The fireball is perhaps the most iconic move in fighting games. Along with the uppercut, it forms the basis of the genre’s most foundational strategies. As such, fighting games have evolved so that one or two characters in any given release usually have interesting ways to counter them.
The PlayStation 4 game King of Fighters XIV received its first significant downloadable content bundle on April 5, and a returning fighter named Whip is making quite a splash thanks to the way she counters and reuses opponent projectiles. She’s showing off a new method for dealing with fireballs, attacks that fighting game fans have been facing since Ryu, Ken, and Sagat started chucking them in the original Street Fighter.
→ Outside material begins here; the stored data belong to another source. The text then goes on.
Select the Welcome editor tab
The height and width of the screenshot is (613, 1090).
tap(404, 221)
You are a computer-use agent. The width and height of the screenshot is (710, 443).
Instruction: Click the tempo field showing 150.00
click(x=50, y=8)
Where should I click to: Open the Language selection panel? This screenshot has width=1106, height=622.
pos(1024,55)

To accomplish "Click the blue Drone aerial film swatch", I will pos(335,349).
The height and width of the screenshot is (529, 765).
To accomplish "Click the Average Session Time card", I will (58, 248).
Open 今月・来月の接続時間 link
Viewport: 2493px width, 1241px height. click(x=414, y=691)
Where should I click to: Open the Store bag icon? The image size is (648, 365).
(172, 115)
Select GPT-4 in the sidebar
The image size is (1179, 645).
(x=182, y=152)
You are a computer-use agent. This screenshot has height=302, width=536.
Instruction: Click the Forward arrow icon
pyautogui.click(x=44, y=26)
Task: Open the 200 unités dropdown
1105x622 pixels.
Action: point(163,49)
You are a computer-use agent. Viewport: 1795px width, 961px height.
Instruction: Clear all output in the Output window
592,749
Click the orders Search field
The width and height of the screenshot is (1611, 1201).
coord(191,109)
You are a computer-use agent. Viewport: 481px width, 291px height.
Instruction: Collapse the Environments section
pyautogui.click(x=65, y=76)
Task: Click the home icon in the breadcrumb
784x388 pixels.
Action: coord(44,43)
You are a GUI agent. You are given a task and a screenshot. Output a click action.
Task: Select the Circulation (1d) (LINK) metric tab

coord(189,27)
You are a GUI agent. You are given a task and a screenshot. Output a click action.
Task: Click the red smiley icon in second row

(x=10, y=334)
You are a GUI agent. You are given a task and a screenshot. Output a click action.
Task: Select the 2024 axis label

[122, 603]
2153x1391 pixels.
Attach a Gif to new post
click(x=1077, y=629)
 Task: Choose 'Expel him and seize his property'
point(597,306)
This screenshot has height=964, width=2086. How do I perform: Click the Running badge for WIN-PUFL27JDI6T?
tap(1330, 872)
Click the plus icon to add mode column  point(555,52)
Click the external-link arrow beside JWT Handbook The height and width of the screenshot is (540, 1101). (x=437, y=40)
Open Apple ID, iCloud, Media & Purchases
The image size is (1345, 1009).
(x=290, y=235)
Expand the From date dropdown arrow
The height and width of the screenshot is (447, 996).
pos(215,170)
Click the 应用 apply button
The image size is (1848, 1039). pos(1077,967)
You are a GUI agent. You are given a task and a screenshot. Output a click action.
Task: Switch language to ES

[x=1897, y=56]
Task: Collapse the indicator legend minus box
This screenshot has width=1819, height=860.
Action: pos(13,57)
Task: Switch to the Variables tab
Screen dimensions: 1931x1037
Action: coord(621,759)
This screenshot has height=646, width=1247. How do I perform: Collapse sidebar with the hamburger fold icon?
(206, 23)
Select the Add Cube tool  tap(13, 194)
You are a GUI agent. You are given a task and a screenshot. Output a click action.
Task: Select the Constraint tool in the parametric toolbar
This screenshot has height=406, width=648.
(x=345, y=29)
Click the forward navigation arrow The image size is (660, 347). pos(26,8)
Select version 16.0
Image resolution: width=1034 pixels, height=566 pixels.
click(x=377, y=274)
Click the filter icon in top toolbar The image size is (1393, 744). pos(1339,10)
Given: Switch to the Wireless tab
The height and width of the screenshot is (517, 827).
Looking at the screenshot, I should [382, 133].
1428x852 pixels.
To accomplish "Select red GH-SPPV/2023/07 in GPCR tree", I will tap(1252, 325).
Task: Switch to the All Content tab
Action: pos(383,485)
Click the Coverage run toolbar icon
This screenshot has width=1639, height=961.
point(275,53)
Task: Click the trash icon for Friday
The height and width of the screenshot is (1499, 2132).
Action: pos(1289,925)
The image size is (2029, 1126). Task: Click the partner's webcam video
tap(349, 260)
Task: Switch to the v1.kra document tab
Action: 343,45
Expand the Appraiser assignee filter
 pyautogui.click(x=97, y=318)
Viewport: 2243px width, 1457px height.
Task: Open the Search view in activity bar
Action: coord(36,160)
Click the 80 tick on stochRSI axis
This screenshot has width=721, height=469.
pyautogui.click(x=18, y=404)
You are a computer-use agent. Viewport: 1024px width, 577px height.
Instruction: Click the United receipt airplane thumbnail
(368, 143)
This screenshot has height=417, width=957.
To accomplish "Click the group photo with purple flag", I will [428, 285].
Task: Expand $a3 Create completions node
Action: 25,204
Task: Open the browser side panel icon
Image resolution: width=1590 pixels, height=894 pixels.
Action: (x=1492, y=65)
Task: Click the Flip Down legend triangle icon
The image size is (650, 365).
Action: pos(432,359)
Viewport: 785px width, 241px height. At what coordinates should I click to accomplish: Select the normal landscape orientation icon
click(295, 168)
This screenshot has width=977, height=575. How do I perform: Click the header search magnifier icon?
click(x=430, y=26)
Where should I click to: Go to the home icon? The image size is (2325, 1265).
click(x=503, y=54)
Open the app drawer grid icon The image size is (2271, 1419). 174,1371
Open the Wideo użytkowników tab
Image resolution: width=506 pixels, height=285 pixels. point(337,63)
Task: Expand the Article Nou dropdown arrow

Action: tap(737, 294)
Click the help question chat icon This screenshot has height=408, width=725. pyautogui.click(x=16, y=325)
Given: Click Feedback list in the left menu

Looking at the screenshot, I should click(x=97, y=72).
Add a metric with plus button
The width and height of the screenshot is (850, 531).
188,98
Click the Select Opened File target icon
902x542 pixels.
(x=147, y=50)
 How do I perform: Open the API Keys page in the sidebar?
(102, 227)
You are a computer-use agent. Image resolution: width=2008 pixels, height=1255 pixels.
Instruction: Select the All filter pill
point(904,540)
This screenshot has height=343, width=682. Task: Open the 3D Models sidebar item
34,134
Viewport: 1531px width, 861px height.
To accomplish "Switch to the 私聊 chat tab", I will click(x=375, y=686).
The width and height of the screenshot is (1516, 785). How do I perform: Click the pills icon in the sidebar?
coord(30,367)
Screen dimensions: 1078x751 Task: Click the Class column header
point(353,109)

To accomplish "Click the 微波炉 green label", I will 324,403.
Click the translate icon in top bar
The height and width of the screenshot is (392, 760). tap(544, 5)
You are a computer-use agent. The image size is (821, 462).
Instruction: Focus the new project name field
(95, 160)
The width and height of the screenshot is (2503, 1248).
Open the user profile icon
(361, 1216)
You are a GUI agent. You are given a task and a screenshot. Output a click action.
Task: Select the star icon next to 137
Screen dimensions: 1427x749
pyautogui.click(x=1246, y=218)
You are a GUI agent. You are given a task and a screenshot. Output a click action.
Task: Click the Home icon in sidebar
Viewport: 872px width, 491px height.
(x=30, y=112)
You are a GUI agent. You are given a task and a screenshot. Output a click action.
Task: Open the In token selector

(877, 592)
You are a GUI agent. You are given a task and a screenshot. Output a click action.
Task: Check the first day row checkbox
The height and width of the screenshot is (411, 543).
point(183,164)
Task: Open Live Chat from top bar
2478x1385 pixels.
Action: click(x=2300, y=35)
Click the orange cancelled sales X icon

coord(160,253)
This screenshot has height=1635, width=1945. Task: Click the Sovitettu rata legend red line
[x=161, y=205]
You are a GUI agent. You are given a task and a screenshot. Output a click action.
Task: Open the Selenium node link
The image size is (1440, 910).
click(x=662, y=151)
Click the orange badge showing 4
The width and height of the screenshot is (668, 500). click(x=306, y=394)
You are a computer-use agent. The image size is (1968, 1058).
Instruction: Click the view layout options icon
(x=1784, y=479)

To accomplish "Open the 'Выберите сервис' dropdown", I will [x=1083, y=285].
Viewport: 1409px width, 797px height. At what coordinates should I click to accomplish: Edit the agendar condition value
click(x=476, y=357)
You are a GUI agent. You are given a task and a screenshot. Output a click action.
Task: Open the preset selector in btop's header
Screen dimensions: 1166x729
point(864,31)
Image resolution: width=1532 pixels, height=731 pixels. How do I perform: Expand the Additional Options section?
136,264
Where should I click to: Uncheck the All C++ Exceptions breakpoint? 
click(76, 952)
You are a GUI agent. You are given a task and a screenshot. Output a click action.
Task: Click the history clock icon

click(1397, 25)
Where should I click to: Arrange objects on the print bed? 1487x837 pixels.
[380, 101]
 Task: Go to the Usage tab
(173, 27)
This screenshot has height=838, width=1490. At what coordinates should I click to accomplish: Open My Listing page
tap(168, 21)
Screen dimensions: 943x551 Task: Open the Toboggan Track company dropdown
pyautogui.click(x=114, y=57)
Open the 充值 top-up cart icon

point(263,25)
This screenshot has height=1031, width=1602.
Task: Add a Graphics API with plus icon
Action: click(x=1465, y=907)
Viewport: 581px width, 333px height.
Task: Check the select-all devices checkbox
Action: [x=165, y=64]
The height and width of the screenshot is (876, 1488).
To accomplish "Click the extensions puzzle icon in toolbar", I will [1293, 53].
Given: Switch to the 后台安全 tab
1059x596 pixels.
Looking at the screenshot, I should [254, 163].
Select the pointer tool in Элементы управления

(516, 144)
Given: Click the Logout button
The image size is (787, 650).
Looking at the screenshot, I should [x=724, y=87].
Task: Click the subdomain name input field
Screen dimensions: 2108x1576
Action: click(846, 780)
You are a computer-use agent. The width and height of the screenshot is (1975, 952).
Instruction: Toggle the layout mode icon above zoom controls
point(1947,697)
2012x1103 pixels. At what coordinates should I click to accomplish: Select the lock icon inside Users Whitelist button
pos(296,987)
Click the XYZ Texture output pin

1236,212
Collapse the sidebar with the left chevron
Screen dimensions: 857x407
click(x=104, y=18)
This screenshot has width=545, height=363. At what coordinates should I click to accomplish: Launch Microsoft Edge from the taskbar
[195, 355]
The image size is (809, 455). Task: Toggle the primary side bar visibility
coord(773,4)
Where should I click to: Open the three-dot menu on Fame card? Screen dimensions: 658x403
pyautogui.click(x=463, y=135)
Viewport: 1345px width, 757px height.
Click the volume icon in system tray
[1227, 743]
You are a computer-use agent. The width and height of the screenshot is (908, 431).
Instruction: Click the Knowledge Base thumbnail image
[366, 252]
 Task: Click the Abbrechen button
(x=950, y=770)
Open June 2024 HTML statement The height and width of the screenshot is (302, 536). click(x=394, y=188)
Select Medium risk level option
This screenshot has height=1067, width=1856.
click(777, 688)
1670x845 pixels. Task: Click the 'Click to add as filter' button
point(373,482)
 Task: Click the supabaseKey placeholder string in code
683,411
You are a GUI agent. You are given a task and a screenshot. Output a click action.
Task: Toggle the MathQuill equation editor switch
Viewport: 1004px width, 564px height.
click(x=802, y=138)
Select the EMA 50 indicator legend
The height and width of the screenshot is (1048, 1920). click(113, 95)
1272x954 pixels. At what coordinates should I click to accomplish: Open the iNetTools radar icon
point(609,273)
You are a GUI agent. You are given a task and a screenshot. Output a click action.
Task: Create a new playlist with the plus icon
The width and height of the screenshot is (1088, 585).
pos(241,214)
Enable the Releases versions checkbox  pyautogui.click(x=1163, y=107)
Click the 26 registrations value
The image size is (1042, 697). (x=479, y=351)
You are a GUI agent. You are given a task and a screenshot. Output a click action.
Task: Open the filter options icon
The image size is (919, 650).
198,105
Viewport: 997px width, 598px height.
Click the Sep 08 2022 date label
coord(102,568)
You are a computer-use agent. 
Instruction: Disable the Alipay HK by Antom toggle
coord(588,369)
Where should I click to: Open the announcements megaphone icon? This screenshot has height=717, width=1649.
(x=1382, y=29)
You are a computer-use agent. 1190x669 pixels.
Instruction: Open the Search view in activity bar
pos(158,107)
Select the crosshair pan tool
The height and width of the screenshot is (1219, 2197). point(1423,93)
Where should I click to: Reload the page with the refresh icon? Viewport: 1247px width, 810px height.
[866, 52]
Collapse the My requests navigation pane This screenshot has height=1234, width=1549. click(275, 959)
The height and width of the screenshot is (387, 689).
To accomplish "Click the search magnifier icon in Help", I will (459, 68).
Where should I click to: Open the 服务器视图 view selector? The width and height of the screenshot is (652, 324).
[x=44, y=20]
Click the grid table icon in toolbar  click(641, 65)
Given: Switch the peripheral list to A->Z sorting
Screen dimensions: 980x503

The most common fireball counter is the reflect. Simply put, this allows a character to bounce the opponent’s projectile away, turning their own tools against them. Rose, who debuted in Street Fighter Alpha 2 before returning in Street Fighter IV, is able to both reflect and absorb fireballs, transforming them into valuable super meter. Street Fighter III’s Urien (now also playable in Street Fighter V) can emit moving plasma walls to deal with projectiles. Reflecting moves can even be found in Mortal Kombat and Super Smash Bros., but King of Fighters ’94 was one of the earliest games to popularize this mechanic thanks to the fireball-deflecting prowess of playable character Athena Asamiya and final boss Rugal Bernstein.
Which brings us back to Whip. After first appearing in King of Fighters ’99, the appropriately named mercenary was playable in a number of subsequent releases before taking a break after King of Fighters XI. She was brought back in an expansion for King of Fighters XIV this week, along with Ryuji Yamazaki, Vanessa, and Rock Howard, turning heads thanks to the unique way in which she steals fireballs.
Reflected projectiles in other games remain projectiles. They themselves can be reflected, dissipated, and generally treated as the same attack. Whip’s counter works differently. Instead of simply shooting a similar fireball back at the opponent, her reflection turns these attacks into a swirling ball that travels slowly across the screen without the usual projectile properties. As the below clips from King of Fighters players Abril “El Rosa” Diaz Fernandez and Anthony “LordWalkman” Gerber show, this means it can’t be negated by additional projectiles.
It can even reflect stronger projectile attacks, like supers.
Fortunately, this isn’t the be-all-end-all counter it appears to be on the surface. It’s true that slow-moving projectiles provide great cover for approaching characters, but Whip’s reflect takes a long time to come out. It’s not something a competitor will likely be able to perform on reaction except from long distances (especially with some of the speedier projectiles present in King of Fighters XIV). Characters who rely on a strong zoning game will still need to keep it in the back of their minds when facing a smart Whip player. It’s also possible to bypass the orb with specific moves that are invulnerable to projectiles.
As fighting games expand, developers rely on a small set of core ideas first etched in the early days of the genre. SNK has shown in their latest King of Fighters XIV update that it’s still possible to evolve those mechanics and churn out something new and exciting. Competitors now have a new challenge to overcome, and at the end of the day, that’s really what fighting games are all about.
King of Fighters XIV competition continues this weekend at Northwest Majors IX in Des Moines, Washington, the latest stop on the newly organized Burst League tournament circuit. Despite releasing just a few days ago, Whip and her fellow downloadable characters are legal. Be afraid!